According to the Mashtree usage notes, what share of hashes is used for each jack knife tree?

[Passage for review]:

---+---

See the documentation on [the algorithms](docs/ALGORITHM.md) for more information.

### Faster

    mashtree --numcpus 12 *.fastq.gz [*.fasta] > mashtree.dnd

### More accurate

You can get a more accurate tree with the minimum abundance finder. Simply
give `--mindepth 0`.  This step helps ignore very unique kmers that are 
more likely read errors.

    mashtree --mindepth 0 --numcpus 12 *.fastq.gz [*.fasta] > mashtree.dnd

### Adding confidence values

Mashtree can add confidence values using jack knifing. For each
jack knife tree, 50% of hashes are used. Confidence values are calculated from
the jack knife trees using BioPerl. When using this method, you can pass
flags to `mashtree` using the double-dash like in the example below.

Added in version 0.40.

    mashtree_jackknife.pl --reps 100 --numcpus 12 *.fastq.gz -- --min-depth 0 > mashtree.jackknife.dnd
    mashtree_jackknife.pl --help # additional usage help

Bootsrapping was added in version 0.55.  This runs mashtree itself multiple times, each
with a random seed.

    mashtree_bootstrap.pl --reps 100 --numcpus 12 *.fastq.gz -- --min-depth 0 > mashtree.bootstrap.dnd

## Usage

    Usage: mashtree [options] *.fastq *.fasta *.gbk *.msh > tree.dnd
    NOTE: fastq files are read as raw reads;
          fasta, gbk, and embl files are read as assemblies;
          Input files can be gzipped.
    --tempdir            ''   If specified, this directory will not be
                              removed at the end of the script and can
                              be used to cache results for future
                              analyses.
                              If not specified, a dir will be made for you
                              and then deleted at the end of this script.
    --numcpus            1    This script uses Perl threads.

---+---

[Data for analysis]:
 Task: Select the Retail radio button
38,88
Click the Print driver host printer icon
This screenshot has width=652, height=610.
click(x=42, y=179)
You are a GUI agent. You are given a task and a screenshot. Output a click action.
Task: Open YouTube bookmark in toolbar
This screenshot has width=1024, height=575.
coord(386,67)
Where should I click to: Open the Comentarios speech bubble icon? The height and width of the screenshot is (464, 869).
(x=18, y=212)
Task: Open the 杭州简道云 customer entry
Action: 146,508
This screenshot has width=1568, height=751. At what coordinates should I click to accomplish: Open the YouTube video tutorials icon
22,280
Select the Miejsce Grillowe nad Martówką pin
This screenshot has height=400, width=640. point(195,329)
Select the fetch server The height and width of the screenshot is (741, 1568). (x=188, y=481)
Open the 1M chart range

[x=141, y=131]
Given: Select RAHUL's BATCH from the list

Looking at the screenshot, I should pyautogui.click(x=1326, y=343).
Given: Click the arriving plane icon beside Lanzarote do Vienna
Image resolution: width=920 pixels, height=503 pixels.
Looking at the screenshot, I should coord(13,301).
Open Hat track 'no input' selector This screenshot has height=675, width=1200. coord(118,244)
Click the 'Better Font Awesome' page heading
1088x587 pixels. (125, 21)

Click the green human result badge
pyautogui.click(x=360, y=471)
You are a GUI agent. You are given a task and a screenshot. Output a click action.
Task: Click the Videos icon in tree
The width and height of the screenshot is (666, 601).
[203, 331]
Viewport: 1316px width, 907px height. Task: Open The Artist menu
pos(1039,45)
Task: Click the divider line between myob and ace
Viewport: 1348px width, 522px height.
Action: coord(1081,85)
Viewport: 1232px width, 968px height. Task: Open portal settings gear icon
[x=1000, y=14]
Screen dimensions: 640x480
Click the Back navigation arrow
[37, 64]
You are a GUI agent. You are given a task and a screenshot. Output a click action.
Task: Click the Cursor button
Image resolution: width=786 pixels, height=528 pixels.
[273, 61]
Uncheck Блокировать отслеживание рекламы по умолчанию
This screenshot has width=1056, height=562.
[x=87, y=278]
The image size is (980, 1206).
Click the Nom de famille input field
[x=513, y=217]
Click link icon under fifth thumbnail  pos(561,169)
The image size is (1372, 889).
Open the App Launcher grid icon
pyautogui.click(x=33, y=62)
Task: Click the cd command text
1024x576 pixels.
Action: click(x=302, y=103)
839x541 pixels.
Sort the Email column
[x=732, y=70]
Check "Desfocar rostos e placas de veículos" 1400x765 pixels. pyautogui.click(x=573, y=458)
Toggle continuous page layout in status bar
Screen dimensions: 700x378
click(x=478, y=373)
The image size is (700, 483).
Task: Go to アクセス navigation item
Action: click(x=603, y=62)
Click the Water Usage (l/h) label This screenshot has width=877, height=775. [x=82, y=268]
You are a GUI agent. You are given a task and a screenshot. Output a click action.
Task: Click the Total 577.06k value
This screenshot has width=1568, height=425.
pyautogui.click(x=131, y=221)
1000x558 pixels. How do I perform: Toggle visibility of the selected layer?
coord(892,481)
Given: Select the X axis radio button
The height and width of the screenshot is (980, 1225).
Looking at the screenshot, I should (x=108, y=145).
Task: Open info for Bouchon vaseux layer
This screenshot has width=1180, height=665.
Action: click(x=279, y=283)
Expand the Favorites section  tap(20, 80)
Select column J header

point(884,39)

---+---

[Answer space]:
50% of hashes.